↓↓↓
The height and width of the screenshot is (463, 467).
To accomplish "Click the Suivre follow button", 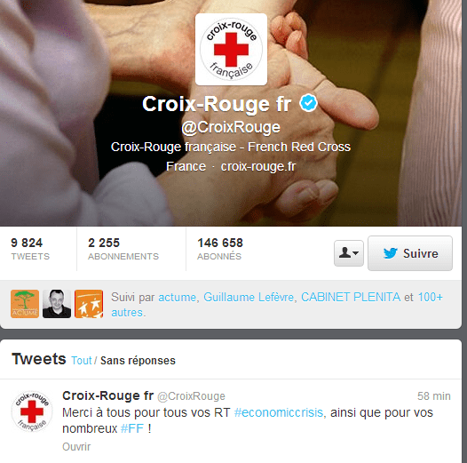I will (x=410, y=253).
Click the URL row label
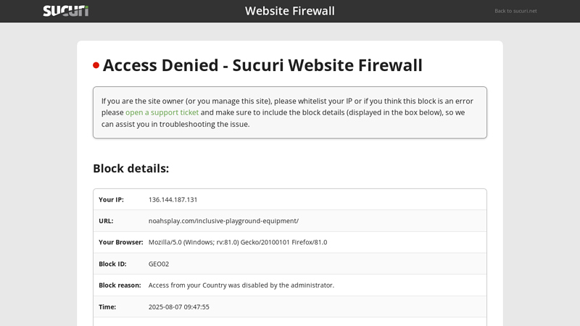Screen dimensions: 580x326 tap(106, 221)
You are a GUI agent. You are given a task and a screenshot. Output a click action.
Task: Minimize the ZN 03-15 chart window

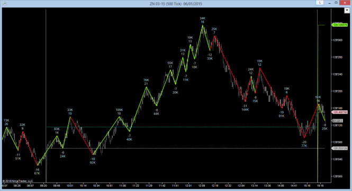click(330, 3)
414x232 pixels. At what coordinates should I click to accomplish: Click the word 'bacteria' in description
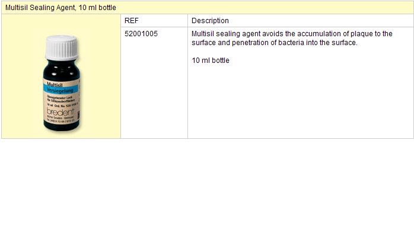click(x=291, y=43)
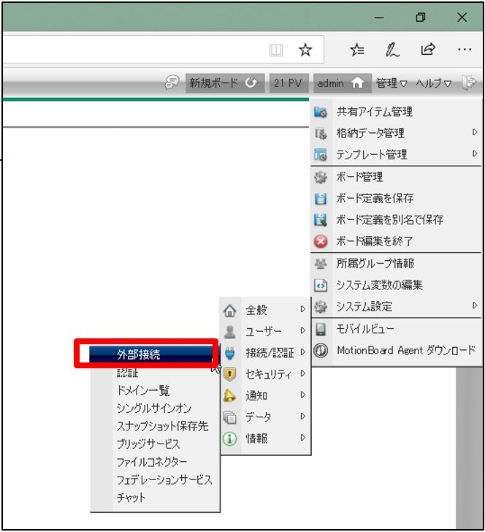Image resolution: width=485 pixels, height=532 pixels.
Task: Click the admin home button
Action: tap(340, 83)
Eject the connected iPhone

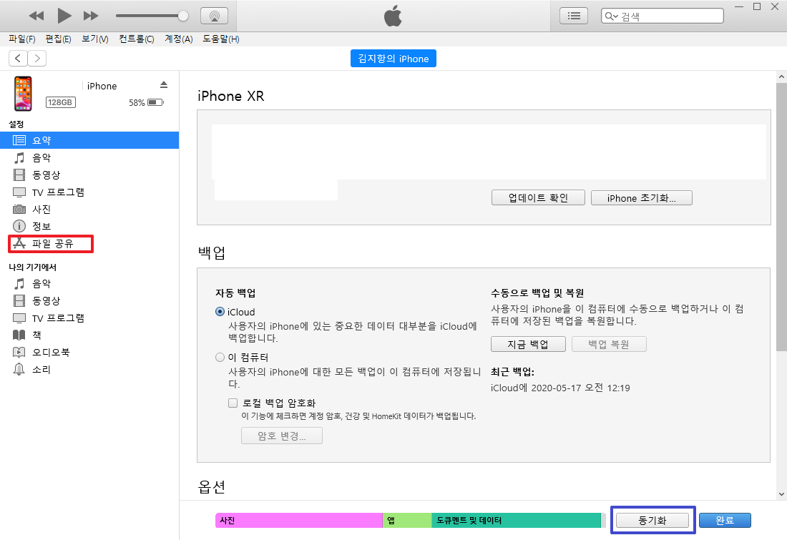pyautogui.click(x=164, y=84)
↑↑↑
↓↓↓
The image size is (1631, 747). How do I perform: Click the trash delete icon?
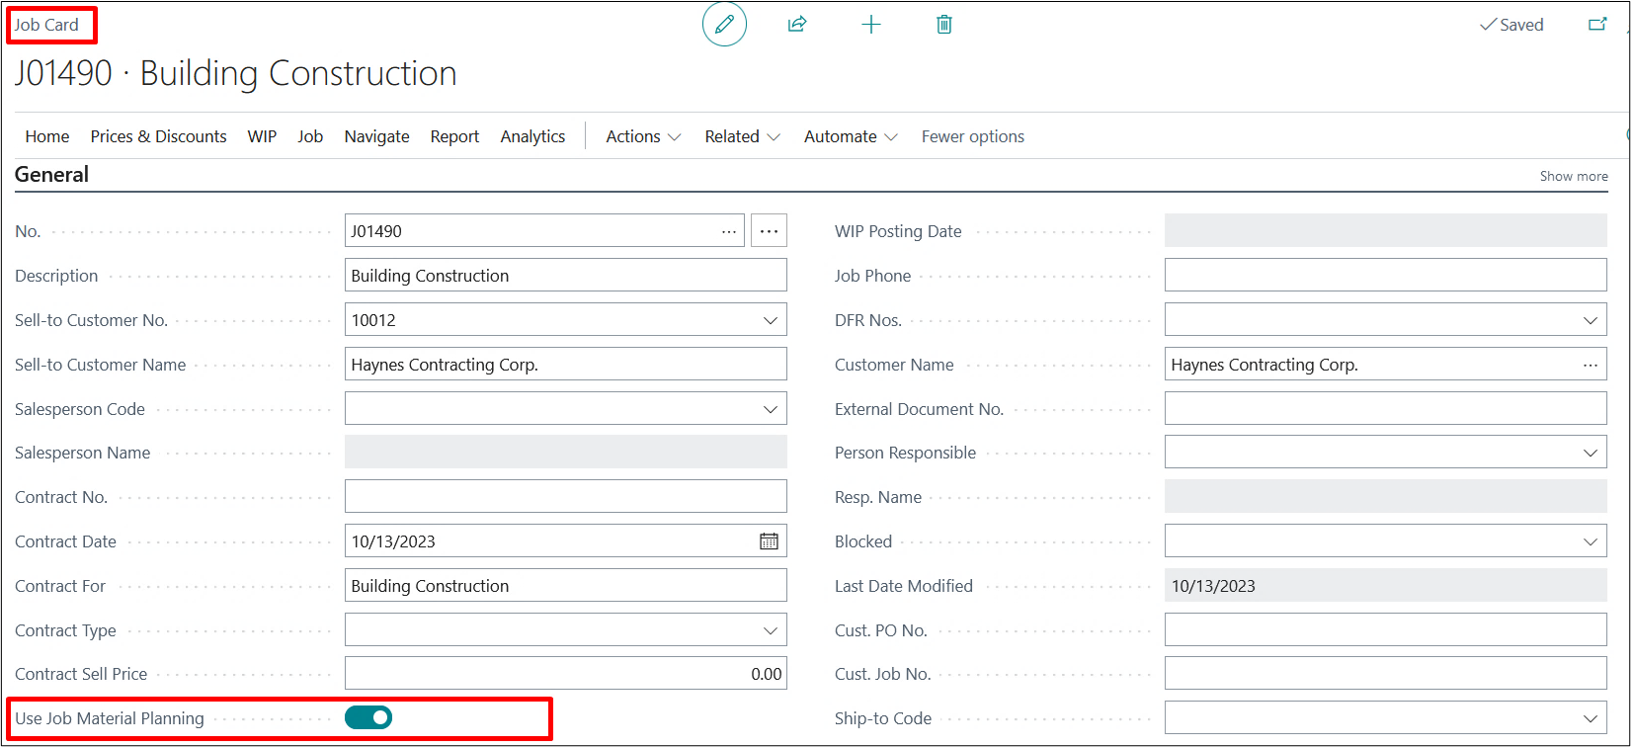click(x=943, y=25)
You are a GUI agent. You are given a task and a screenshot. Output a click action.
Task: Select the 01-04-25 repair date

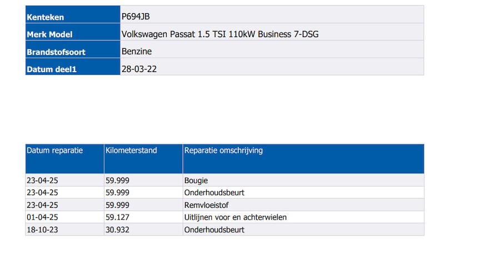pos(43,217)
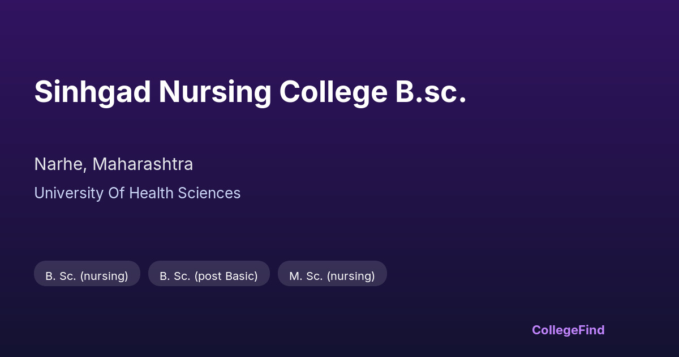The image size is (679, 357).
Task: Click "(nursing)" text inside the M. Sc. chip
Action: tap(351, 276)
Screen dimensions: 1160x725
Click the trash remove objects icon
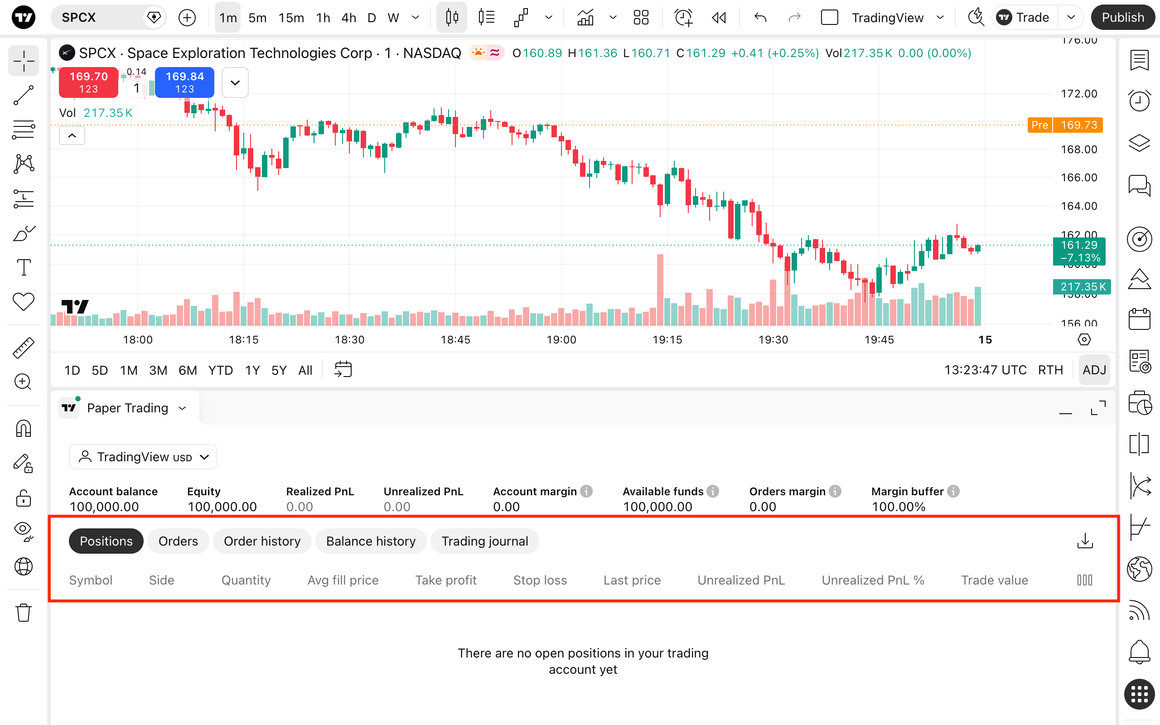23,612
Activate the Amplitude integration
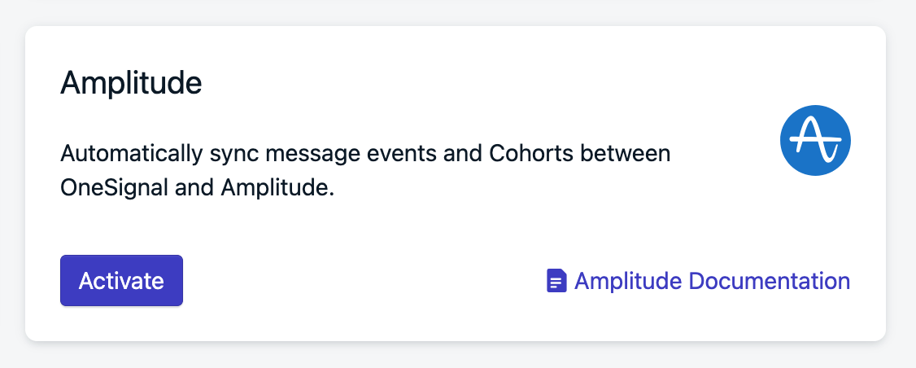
↑↑↑
↓↓↓
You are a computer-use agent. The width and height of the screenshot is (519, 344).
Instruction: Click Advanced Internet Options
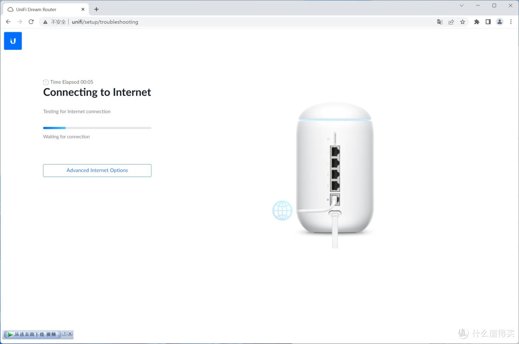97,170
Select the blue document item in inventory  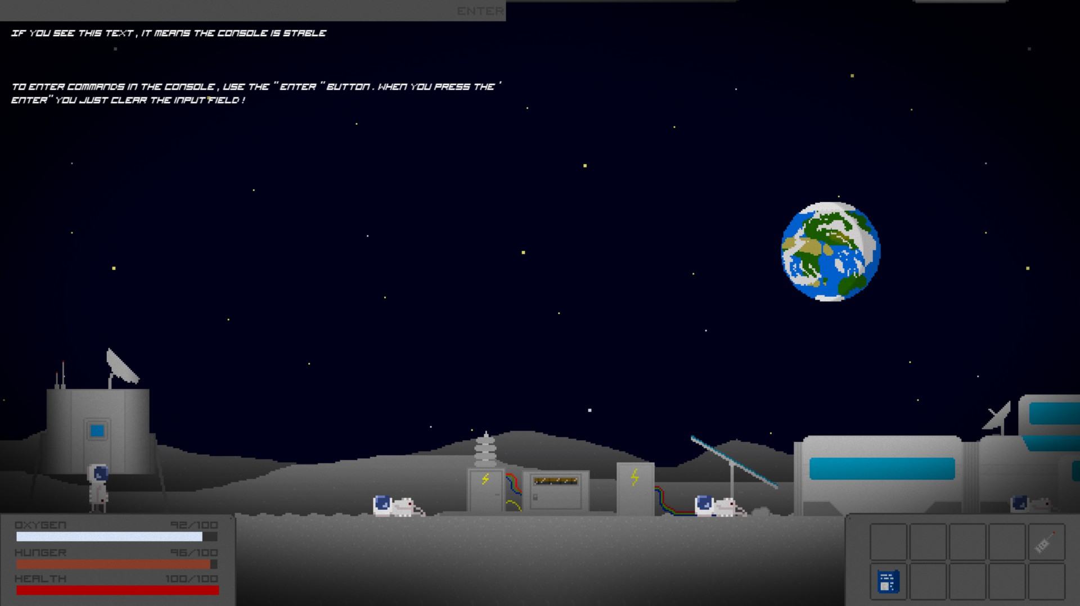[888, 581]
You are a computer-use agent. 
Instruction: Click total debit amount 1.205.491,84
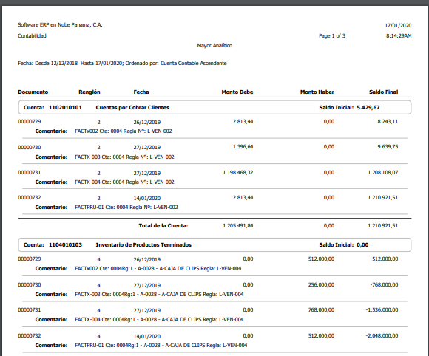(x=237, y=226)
↑↑↑
### [Activity]
State only how many lines above hold the string "screenshot".

### [Answer]
4